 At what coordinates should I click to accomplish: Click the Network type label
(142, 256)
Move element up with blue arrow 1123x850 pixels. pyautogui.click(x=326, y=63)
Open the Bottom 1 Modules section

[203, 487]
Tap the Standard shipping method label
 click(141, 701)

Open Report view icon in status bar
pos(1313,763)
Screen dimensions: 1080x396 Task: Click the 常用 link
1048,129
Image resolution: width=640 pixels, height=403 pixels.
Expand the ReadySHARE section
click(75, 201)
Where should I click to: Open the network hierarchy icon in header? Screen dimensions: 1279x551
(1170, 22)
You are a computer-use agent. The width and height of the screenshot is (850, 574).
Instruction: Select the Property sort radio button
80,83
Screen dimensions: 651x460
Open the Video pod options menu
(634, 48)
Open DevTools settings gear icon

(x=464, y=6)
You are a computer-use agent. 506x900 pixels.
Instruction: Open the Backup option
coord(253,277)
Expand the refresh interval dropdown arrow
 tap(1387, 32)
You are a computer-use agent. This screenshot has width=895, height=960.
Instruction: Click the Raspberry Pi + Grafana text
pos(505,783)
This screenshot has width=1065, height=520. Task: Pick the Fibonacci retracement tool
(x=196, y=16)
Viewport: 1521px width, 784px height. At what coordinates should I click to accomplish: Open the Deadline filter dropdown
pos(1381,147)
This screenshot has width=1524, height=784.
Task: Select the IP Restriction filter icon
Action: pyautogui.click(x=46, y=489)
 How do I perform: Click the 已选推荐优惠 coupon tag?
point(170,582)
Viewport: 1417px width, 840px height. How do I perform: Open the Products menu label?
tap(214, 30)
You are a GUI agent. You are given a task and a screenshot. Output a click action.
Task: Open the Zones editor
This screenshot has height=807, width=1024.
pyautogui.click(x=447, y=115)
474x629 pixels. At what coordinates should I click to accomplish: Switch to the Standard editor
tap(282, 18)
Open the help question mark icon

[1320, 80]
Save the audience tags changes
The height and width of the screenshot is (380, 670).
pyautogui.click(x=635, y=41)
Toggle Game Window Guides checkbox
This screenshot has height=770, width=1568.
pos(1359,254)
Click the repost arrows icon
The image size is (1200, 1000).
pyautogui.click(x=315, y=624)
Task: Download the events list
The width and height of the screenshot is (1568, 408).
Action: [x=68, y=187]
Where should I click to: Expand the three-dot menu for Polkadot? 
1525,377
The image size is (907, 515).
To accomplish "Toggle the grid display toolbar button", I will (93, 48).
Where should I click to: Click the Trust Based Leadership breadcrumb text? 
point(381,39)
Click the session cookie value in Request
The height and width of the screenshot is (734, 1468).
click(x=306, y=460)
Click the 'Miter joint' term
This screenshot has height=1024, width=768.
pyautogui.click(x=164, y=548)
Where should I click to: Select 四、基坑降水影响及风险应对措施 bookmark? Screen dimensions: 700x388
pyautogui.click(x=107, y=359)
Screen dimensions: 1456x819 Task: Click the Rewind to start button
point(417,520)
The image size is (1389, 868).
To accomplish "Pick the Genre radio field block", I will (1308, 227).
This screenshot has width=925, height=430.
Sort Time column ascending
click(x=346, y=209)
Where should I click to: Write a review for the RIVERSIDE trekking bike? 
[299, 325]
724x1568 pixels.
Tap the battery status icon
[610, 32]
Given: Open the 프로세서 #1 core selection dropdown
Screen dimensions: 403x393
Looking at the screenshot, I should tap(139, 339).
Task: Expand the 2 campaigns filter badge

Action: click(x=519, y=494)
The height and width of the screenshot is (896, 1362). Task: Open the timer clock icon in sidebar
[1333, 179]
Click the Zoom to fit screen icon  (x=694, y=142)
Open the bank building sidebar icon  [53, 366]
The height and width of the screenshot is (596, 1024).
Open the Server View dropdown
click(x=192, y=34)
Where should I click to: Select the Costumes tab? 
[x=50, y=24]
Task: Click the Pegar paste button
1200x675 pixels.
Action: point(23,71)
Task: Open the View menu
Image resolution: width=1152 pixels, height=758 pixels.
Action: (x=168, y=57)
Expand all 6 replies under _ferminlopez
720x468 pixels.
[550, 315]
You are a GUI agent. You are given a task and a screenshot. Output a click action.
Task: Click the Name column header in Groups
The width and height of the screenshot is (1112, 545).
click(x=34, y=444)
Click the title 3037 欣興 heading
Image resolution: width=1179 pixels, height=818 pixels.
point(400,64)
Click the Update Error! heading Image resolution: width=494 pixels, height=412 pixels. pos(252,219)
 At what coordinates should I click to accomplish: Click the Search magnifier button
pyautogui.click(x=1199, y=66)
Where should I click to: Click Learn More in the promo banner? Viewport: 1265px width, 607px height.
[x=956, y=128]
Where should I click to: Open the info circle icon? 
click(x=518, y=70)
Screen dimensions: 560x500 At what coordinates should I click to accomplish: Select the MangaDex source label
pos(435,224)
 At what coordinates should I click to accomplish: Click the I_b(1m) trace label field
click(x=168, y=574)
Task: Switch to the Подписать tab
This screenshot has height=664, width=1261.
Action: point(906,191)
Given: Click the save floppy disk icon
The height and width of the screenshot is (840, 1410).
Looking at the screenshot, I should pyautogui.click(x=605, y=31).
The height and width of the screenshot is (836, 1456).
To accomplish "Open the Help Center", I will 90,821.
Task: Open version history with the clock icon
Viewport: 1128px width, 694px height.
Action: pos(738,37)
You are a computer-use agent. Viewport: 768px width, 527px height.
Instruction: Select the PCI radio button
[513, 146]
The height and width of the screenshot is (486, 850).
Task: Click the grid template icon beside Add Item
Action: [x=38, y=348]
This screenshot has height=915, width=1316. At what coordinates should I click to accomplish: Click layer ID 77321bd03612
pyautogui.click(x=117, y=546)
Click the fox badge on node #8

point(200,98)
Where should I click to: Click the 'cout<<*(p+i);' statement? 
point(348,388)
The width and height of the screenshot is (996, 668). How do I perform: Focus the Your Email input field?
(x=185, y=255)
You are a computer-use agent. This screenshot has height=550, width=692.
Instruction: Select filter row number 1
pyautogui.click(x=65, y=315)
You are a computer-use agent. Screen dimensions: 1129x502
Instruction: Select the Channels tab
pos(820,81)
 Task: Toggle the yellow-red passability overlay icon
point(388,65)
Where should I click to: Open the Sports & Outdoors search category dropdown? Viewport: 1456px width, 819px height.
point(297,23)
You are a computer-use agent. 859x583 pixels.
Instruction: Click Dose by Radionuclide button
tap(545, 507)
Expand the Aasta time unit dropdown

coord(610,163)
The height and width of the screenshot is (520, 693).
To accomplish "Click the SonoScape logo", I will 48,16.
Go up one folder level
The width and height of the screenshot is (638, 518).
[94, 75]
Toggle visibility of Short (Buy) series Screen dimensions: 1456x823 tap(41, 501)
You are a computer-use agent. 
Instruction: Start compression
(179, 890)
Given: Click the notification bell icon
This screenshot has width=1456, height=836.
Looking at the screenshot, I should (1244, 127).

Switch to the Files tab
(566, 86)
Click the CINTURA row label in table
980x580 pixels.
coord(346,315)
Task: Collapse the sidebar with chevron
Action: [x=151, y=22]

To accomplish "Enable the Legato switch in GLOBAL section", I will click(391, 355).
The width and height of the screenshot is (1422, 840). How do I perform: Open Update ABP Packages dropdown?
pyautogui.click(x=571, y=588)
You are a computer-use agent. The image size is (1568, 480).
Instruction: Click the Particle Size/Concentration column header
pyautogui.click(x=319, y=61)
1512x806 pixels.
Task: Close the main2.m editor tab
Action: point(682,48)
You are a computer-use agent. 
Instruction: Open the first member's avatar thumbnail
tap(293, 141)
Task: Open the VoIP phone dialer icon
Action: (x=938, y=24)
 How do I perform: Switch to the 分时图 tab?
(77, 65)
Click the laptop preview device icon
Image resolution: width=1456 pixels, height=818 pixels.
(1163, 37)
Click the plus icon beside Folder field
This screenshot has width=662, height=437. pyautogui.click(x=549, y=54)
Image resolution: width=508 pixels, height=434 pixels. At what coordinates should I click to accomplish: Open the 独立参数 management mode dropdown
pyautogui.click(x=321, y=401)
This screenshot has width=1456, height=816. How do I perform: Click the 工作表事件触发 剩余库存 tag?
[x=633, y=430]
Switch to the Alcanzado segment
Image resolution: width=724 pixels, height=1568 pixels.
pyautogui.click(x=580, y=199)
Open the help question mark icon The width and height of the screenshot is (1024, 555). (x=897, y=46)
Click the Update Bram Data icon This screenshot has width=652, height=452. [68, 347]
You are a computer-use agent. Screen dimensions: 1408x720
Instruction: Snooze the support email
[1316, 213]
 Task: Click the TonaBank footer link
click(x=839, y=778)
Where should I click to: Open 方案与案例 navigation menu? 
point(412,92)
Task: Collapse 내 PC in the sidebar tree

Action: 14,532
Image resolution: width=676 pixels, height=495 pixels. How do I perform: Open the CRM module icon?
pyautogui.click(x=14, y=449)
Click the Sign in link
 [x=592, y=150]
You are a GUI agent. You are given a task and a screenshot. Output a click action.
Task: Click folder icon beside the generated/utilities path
======
Render the stretch of the records from the line that contains "This screenshot has width=925, height=430." through the line that contains "Click the Update Error!" as a Markdown table with the columns Row and Line. Number each line, and leave out blank lines.

### TASK RESPONSE:
| Row | Line |
|---|---|
| 1 | This screenshot has width=925, height=430. |
| 2 | Sort Time column ascending |
| 3 | click(x=346, y=209) |
| 4 | Where should I click to: Write a review for the RIVERSIDE trekking bike?  |
| 5 | [299, 325] |
| 6 | 724x1568 pixels. |
| 7 | Tap the battery status icon |
| 8 | [610, 32] |
| 9 | Given: Open the 프로세서 #1 core selection dropdown |
| 10 | Screen dimensions: 403x393 |
| 11 | Looking at the screenshot, I should tap(139, 339). |
| 12 | Task: Expand the 2 campaigns filter badge |
| 13 | Action: click(x=519, y=494) |
| 14 | The height and width of the screenshot is (896, 1362). Task: Open the timer clock icon in sidebar |
| 15 | [1333, 179] |
| 16 | Click the Zoom to fit screen icon  (x=694, y=142) |
| 17 | Open the bank building sidebar icon  [53, 366] |
| 18 | The height and width of the screenshot is (596, 1024). |
| 19 | Open the Server View dropdown |
| 20 | click(x=192, y=34) |
| 21 | Where should I click to: Select the Costumes tab?  |
| 22 | [x=50, y=24] |
| 23 | Task: Click the Pegar paste button |
| 24 | 1200x675 pixels. |
| 25 | Action: point(23,71) |
| 26 | Task: Open the View menu |
| 27 | Image resolution: width=1152 pixels, height=758 pixels. |
| 28 | Action: (x=168, y=57) |
| 29 | Expand all 6 replies under _ferminlopez |
| 30 | 720x468 pixels. |
| 31 | [550, 315] |
| 32 | You are a GUI agent. You are given a task and a screenshot. Output a click action. |
| 33 | Task: Click the Name column header in Groups |
| 34 | The width and height of the screenshot is (1112, 545). |
| 35 | click(x=34, y=444) |
| 36 | Click the title 3037 欣興 heading |
| 37 | Image resolution: width=1179 pixels, height=818 pixels. |
| 38 | point(400,64) |
| 39 | Click the Update Error! heading Image resolution: width=494 pixels, height=412 pixels. pos(252,219) |